The common perception of TV viewing as an indicator of overall time spent sedentary was partially supported by this study, adding to a literature with mixed findings on this subject [11, 19, 32]. A significant association between TV viewing and accelerometer-assessed sedentary time was also observed in a recent European study [19]. However, similar to the current study, the authors concluded that the relationship was weak, as indicated by the magnitude of the association and the limited amount of variance explained. We added to the current evidence by investigating whether sedentary behaviours other than TV viewing might serve as a marker for overall sedentary time. When considering the behaviours as continuous variables, in addition to TV viewing, reporting more reading and less time playing board games or cards were associated with higher objectively-measured sedentary time.
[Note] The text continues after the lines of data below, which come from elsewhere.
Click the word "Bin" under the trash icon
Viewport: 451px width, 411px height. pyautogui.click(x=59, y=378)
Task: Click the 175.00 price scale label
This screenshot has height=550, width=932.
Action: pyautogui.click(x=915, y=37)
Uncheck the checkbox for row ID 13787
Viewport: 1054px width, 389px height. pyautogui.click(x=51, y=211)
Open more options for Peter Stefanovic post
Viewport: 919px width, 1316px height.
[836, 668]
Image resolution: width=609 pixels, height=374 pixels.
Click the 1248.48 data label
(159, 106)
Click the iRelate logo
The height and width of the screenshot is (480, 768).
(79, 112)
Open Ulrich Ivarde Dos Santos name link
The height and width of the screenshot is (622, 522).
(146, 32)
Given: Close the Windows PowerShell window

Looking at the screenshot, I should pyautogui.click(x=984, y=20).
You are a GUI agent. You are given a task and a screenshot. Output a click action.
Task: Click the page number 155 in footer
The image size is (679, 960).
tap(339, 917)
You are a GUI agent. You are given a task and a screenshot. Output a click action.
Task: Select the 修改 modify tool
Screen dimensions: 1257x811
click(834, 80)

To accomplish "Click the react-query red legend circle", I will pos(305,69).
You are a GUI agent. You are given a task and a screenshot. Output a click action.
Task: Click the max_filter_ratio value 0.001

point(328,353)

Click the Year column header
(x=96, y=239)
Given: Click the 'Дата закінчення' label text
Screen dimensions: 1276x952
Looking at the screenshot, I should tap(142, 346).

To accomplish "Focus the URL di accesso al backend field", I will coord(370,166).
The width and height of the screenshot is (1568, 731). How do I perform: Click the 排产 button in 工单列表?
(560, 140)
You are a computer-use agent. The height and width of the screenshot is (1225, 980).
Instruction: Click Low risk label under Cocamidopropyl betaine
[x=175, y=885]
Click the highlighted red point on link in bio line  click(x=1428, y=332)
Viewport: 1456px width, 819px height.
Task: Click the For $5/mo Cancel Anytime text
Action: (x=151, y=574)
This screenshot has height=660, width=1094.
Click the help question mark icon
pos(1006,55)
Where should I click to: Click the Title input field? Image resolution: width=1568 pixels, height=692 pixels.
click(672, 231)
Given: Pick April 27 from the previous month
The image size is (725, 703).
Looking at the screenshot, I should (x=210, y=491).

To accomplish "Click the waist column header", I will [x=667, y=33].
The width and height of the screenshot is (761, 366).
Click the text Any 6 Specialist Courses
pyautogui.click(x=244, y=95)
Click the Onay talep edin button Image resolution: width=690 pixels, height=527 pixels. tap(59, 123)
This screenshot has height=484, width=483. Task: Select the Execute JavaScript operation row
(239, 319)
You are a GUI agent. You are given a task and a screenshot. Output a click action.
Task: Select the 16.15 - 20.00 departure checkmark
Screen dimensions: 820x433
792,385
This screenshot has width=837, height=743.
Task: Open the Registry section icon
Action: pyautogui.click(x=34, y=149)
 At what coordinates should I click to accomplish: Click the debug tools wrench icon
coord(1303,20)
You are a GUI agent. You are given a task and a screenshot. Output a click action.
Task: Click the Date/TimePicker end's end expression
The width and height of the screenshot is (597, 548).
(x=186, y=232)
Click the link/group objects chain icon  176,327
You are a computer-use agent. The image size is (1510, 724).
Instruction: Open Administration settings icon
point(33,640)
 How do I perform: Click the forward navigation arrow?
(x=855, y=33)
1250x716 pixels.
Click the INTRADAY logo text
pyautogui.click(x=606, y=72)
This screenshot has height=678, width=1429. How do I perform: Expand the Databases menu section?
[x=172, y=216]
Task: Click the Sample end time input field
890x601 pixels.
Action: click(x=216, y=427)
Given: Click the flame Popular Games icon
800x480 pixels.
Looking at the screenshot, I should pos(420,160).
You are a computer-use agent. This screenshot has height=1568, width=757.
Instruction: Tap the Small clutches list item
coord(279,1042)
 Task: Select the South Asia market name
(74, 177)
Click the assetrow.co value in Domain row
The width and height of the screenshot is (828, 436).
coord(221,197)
Given the skewed nature of the data and the observation that questionnaires are generally more suitable for ranking individuals [24], we also considered the behaviours as categorical variables. Here, a mix of positive and negative associations was again observed, with playing videogames emerging as the behaviour most strongly associated with objectively-measured sedentary time, particularly for boys. In both the continuous and categorical analyses, little additional variance in the outcome was explained over and above that of the confounders, even when multiple behaviours were retained in the final statistical model. Taken together, these results suggest that overall time spent sedentary, as measured by accelerometry, is unlikely to be captured accurately by focusing on a single behaviour.

To our knowledge, this is the first study to provide a descriptive epidemiology of a variety of sedentary behaviours in 9–10 year old children. It utilized both an objective and subjective measure of sedentary behaviour, assessed a wide range of screen and non-screen behaviours and considered differences by sex and SES. The large sample size and heterogeneity in location are key strengths of the SPEEDY study. Several limitations are acknowledged. Accelerometer and YPAQ data did not refer to the same week, with the YPAQ data referring to the week before the accelerometer was worn. Although this might partially explain the lack of associations observed, previous research has shown that children’s overall sedentary time is relatively stable day to day [33]. Although the sedentary items of the YPAQ questionnaire were deemed reliable, no data on the validity is available. However, the aim here was not to obtain a valid estimate of sedentary time per se, but to obtain information on the types of behaviours children engage in and to rank them in terms of participation; in general, questionnaires are an appropriate methodology to achieve this [24]. The SPEEDY data were collected in 2007 and we acknowledge that the media landscape has changed significantly since then, likely affecting the descriptive epidemiology provided. However, it is unlikely to affect the association with objectively-measured sedentary time. Lastly, differential drop-out was observed with children from low socioeconomic backgrounds less likely to provide valid data. The SPEEDY sample has also previously been shown to under represent obese children relative to the broader Norfolk population of this age, limiting the representativeness of the results shown.


Children engage in a wide variety of sedentary behaviours and participation varies by sex and SES. Interventions that target a single behaviour may be too narrow in focus to impact upon overall sedentary time. Moreover, careful consideration should be given to the selection of intervention targets because the mechanisms linking sedentary behaviour with health outcomes remain unclear [34, 35] and not all sedentary behaviours are associated with the same health risks [4]. This study adds to this debate by highlighting that participation in sedentary behaviours that may be considered more or less beneficial, socially or developmentally, varies across the population and individual behaviours may be positively or negatively associated with overall sedentary time. Future studies, both observational and experimental, should consider a wide range of sedentary behaviours and incorporate objective measures to quantify sedentary time where possible.